OpenAI's internal reasoning model disproved a 1946 Erdős conjecture, marking the first time AI solved an open research problem independently. Fields Medalist Tim Gowers called it 'a milestone in AI mathematics.'
Key facts
- Problem: 1946 Erdős conjecture on point distances.
- First AI to autonomously solve open research problem.
- Proof uses algebraic number theory, class field towers.
- Verified by Fields Medalist Tim Gowers.
- Beat square grid by fixed polynomial factor.
OpenAI made history today with an internal reasoning model that autonomously disproved a famous conjecture in mathematics that stood for nearly 80 years. The problem, posed by Paul Erdős in 1946, asked how many pairs of points can be exactly 1 unit apart when n points are placed on a flat surface. The best known answer came from square grid constructions, and Erdős himself conjectured you couldn't do meaningfully better.
The AI proved him wrong. It found entirely new point configurations that beat the square grid by a fixed polynomial factor, not a marginal improvement, a real mathematical gap. The proof uses methods from algebraic number theory, including class field towers and Golod-Shafarevich theory—tools nobody expected to be relevant to a geometry problem about distances in the plane [According to @kimmonismus].
Fields Medalist Tim Gowers called it 'a milestone in AI mathematics.' The proof was verified by leading external mathematicians.
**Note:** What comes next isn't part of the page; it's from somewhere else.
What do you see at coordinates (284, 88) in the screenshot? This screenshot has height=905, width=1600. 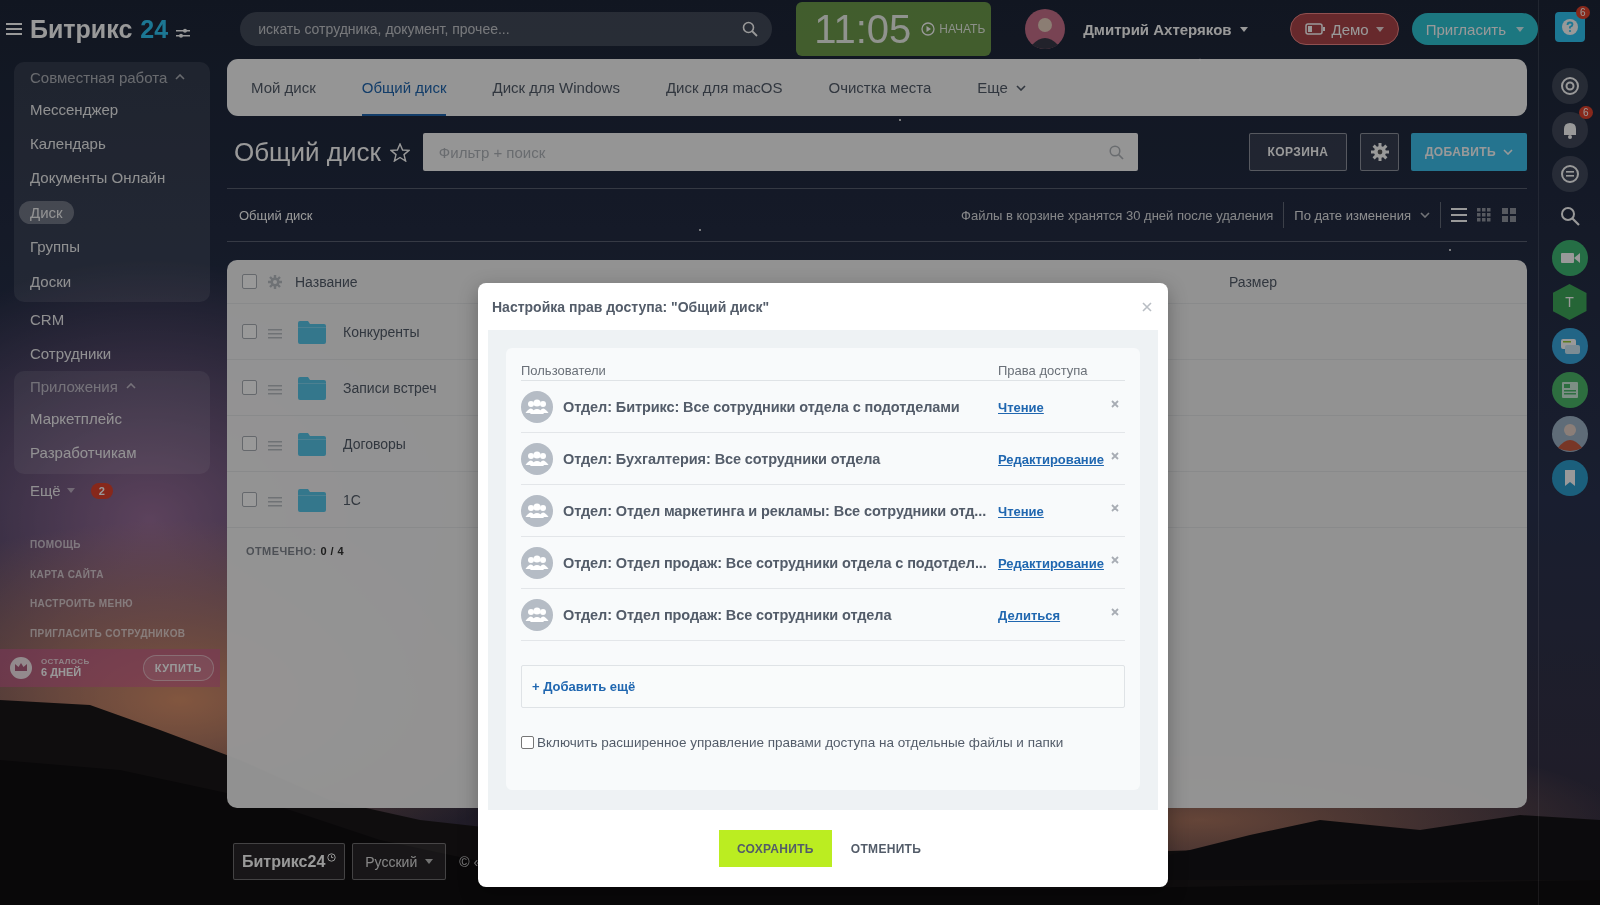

According to OpenAI, this is the first time AI has independently solved a prominent open research problem in mathematics.
Unique Take: The significance isn't just solving a 1946 problem—it's the cross-domain connection. The AI applied algebraic number theory to a geometry problem, finding a path experts didn't prioritize because it violated disciplinary silos. This mirrors AlphaGo's 'move 37'—a move so unexpected it seemed wrong until proven brilliant.
Caveat: OpenAI chose which problems to test the model on. So 'autonomous' means the model generated the idea and wrote the proof, not that it wandered into the problem on its own. Still, if reasoning models can reliably make cross-domain connections like this, it changes research far beyond math—biology, physics, materials science, medicine.
This isn't AI reproducing human knowledge anymore. This is AI producing new knowledge. That's a qualitative shift.
What to watch
Watch for OpenAI to release the model's full proof and methodology, likely in a preprint within weeks. The key metric: whether the model generalizes to other unsolved problems in number theory or geometry, and whether external labs replicate the result.